### Exercise
Retype, without any change, the records from the line containing "Click the binoculars search tool" through the end of the records, both ends included. Omit the pictures from your reproduction.

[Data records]
━━━
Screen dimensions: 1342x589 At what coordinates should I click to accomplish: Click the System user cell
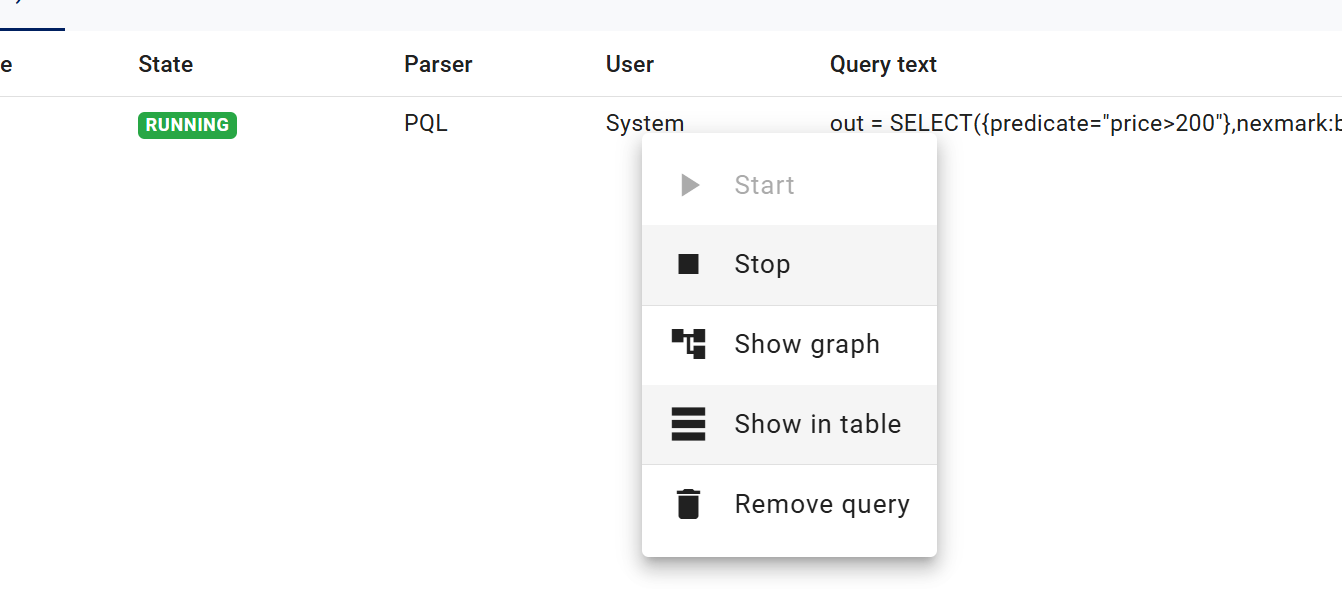(x=644, y=123)
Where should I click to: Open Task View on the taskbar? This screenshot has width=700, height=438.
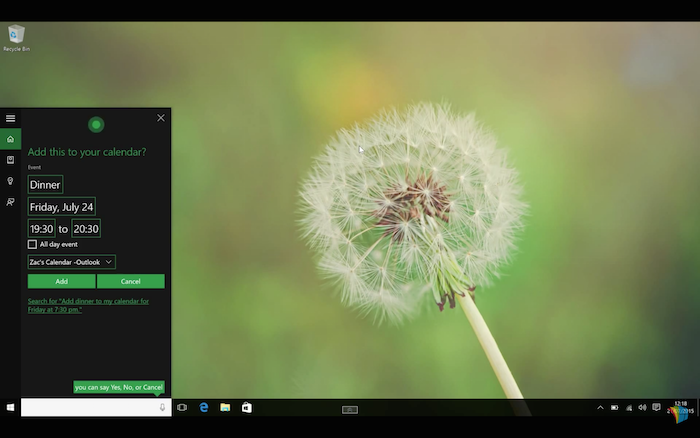[182, 408]
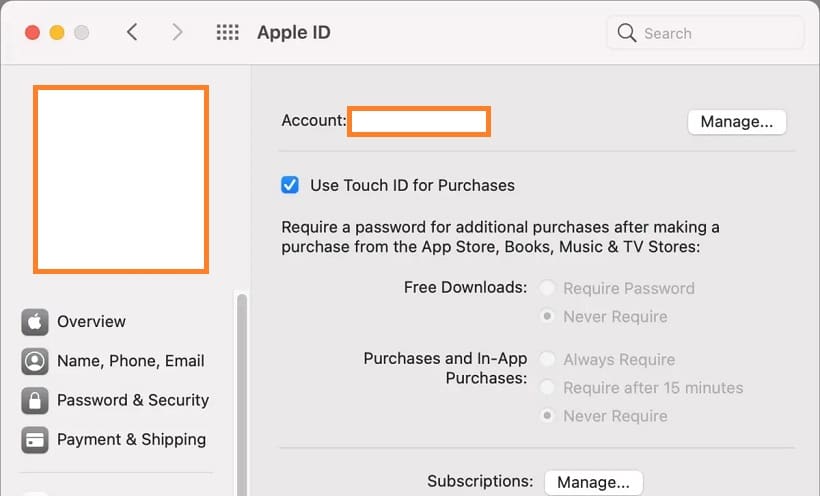This screenshot has width=820, height=496.
Task: Toggle Use Touch ID for Purchases checkbox
Action: tap(290, 185)
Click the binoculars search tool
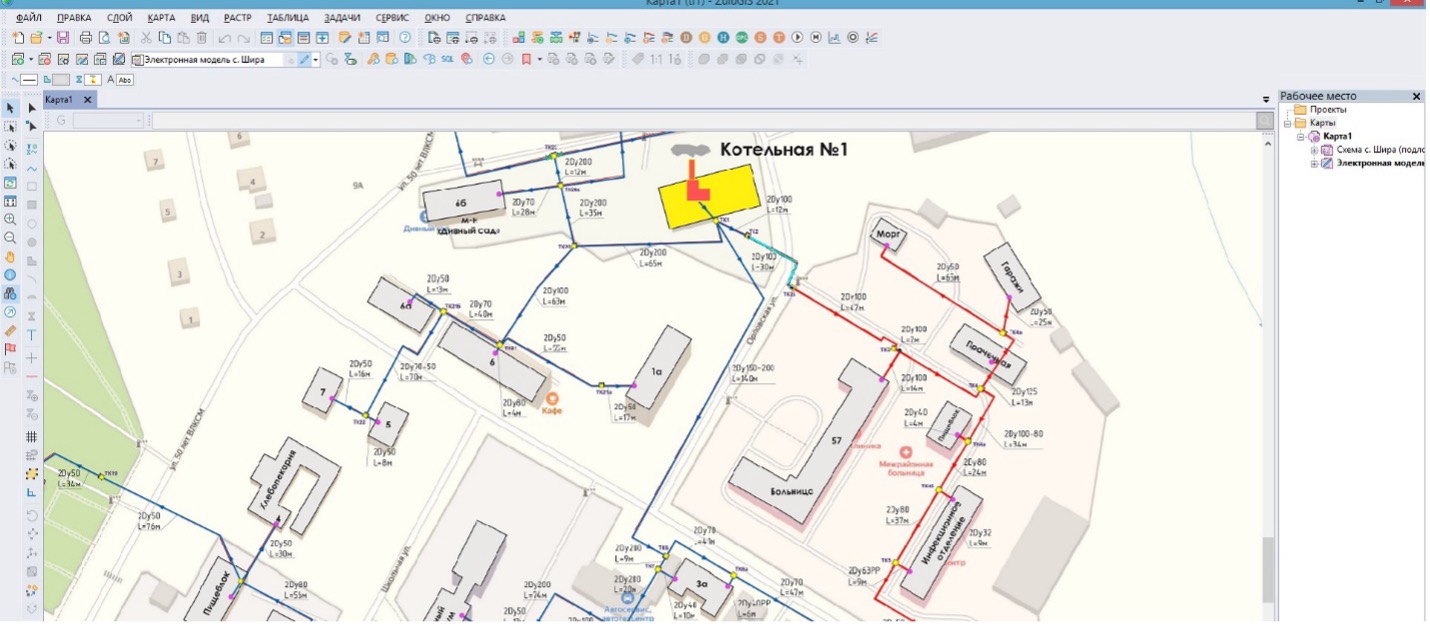This screenshot has width=1430, height=626. pos(10,294)
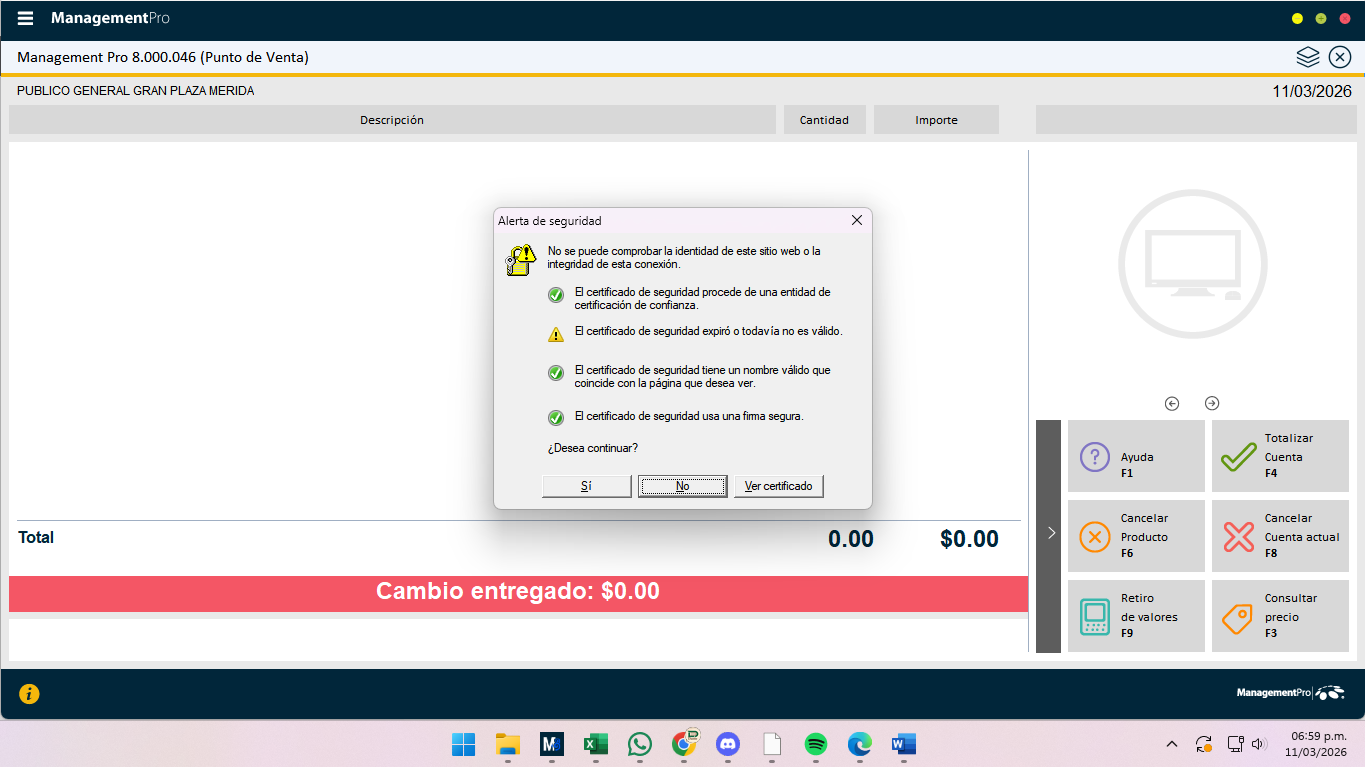Click the Ver certificado button
The width and height of the screenshot is (1365, 767).
pyautogui.click(x=778, y=486)
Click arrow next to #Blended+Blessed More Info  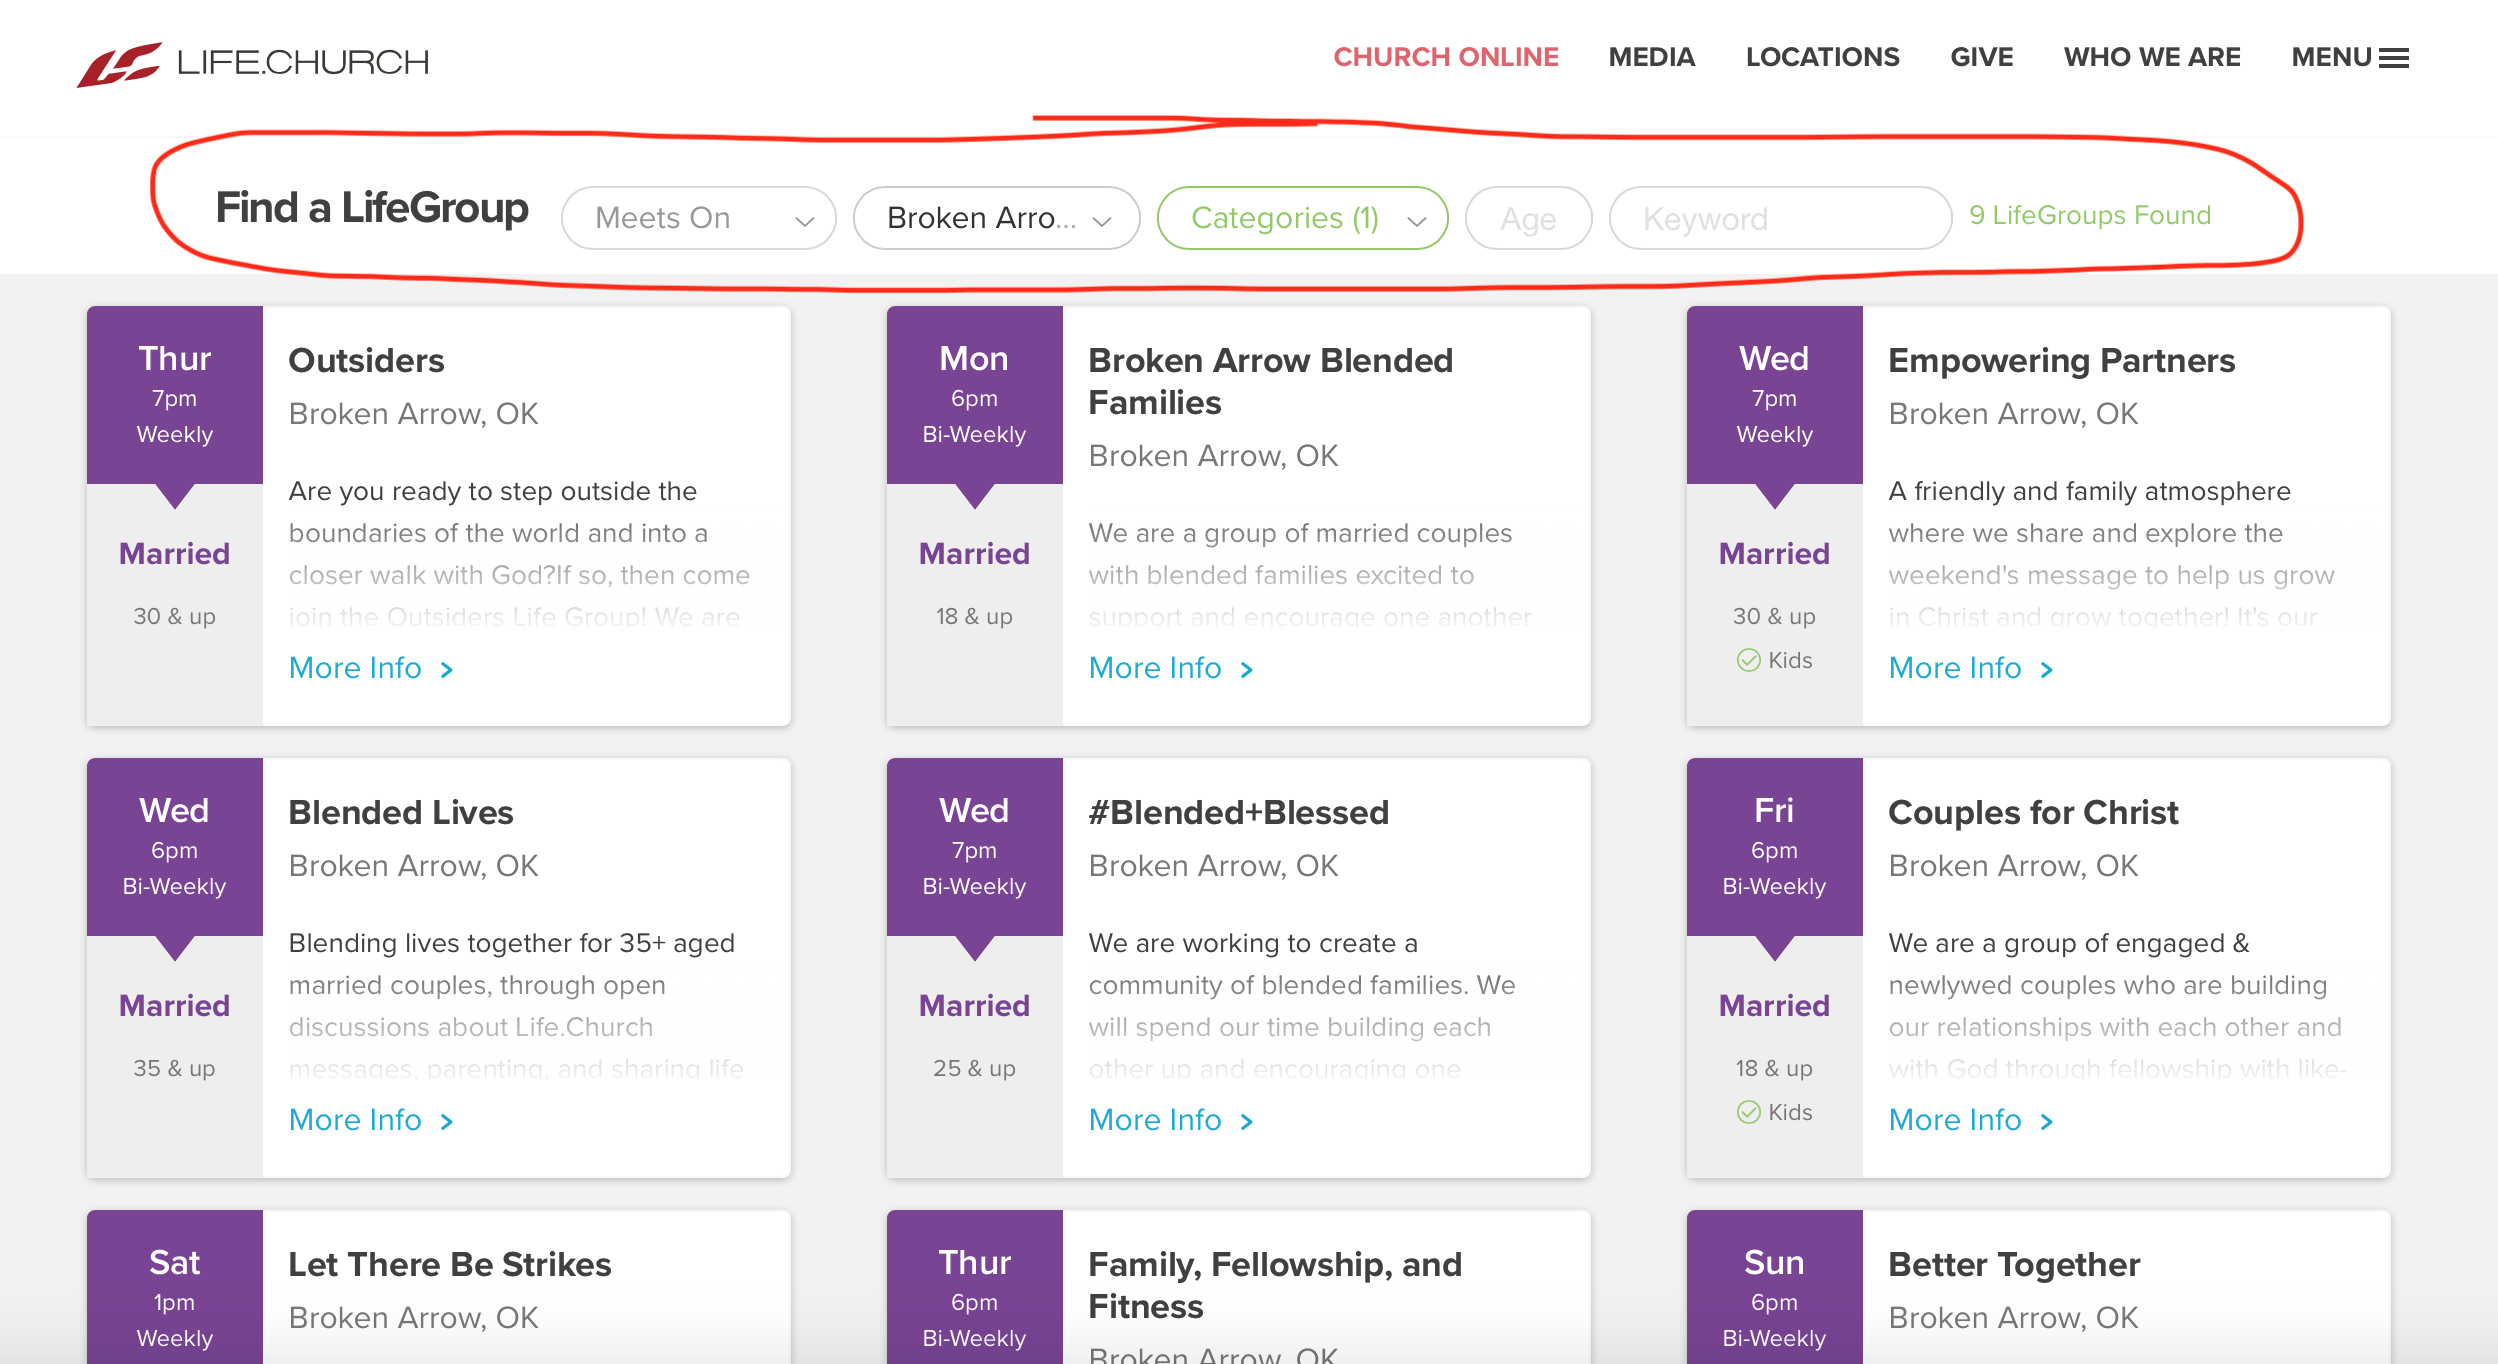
━━━
### Response
Click the binoculars search tool
This screenshot has width=1430, height=626. pos(10,294)
Click the Ver certificado button
The width and height of the screenshot is (1365, 767).
pyautogui.click(x=778, y=486)
Click arrow next to #Blended+Blessed More Info  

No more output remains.